Tau gak efek samping dari adanya fasilitas city check-in? Counter check-in jadi sepi. Ngantrinya gak panjang lagi. Orang-orang pada check-in berjam-jam sebelum terbang. Dan gue akhirnya (lagi-lagi) kebagian tempat duduk paling belakang: 38F.
Duduk di seat paling belakang itu gak enak. Tetanggaan sama 2 biji WC, sandarannya gak bisa dimundurin, dan hanya dibatasi tirai dengan tempat ngerumpi para pramugari. Malam itu dalam penerbangan menuju Jakarta dari Manado, gue harus pasrah selama 3 jam lebih untuk duduk tegak tanpa bisa tidur seperti biasanya.

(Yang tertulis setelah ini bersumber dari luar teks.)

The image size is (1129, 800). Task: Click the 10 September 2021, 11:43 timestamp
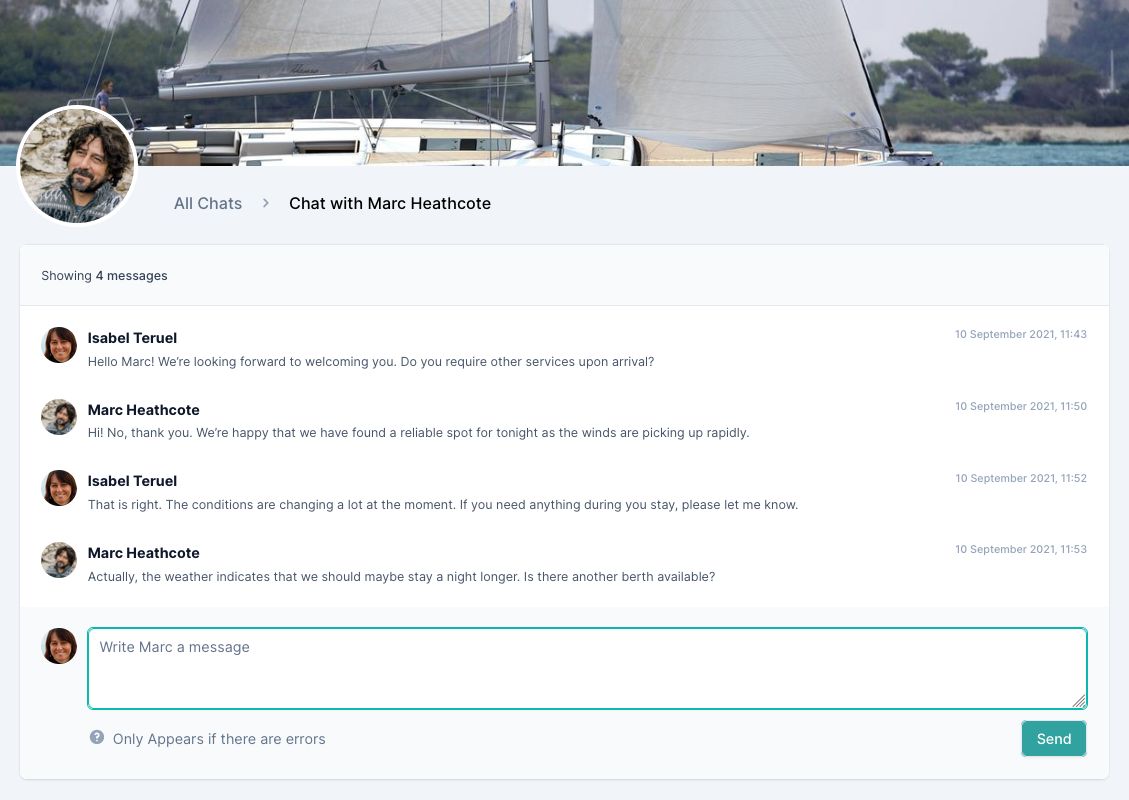(1020, 334)
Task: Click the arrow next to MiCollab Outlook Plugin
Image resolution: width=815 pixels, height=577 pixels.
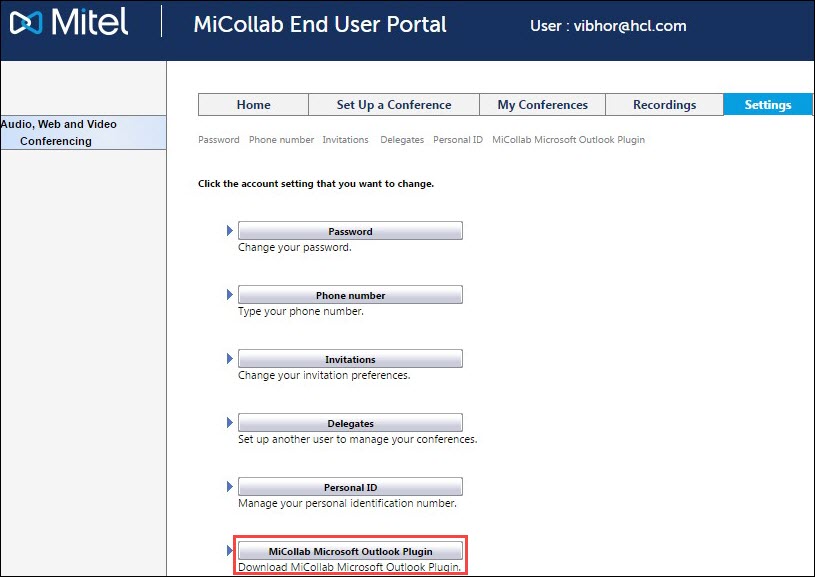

Setelah pesawat take off dan lampu sabuk pengaman mati, mulailah orang-orang berdiri di samping gue, ngantri mau ke WC. Bunyi flusher menggelegar hampir tiap menit, hingga perlahan orang yang kebelet pipis makin berkurang dan akhirnya gue bisa (mencoba) tidur dengan posisi duduk tegak ala siswa STPDN. Gagal.
Di balik tirai 3 orang pramugari mulai ngerumpi. Ngobrol dengan suara lumayan kencang, sesekali diselingi tawa renyah membahana, bukan buaian dan terpampang nyata. Gue gagal ngantuk. Bukannya ngantuk, gue malah terfokus secara tidak sengaja dengan pembicaraan mereka. Sepertinya forum curhat telah dimulai, dan bertindak sebagai narasumber adalah, kita sebut saja, Alpokat. Alpokat mulai berkisah tentang lika-liku percintaannya, dan tombol record di otak gue secara otomatis merekamnya...
Alpokat: "Kita batal nikah, akhirnya. Aku sedih banget sih waktu itu, tapi mau gimana lagi? Banyak yang gak cocok, dari hal kecil sampe hal besar."
2 pramugari lain, kita sebut saja Srikaya dan Melinjo, sepertinya fokus mendengarkan. Mereka belum menanggapi...
Alpokat: "Aku gak ngerti juga sih kenapa akhirnya kita putus, soalnya kita tuh gak pernah berantem yang gede. Berantemnya kecil-kecil, tapi sering. Ya ga sering-sering amat sih, paling seminggu 3 sampe 4 kali."
Yaelah itu mah sering mbak!
Srikaya: "Terus masalah gedenya apa? Yang bikin kalian akhirnya putus?"
Alpokat: "Aku tuh masih pengen kerja, masih pengen jalan kesana kemari. Belum pernah kesini, belum pernah kesitu. Sama dia disuruh resign, katanya ngapain jalan-jalan terus, gak bakal ada abisnya. Kalo udah mau berkeluarga ya artinya udah siap ngurus anak, ngurus keluarga, jadi ibu rumah tangga beneran. Gimana bisa ngurus keluarga kalo di rumah aja jarang?"
Melinjo: "Tapi kan itu kerjaanmu, masak harus resign sih? Emang dia gak suka jalan-jalan?"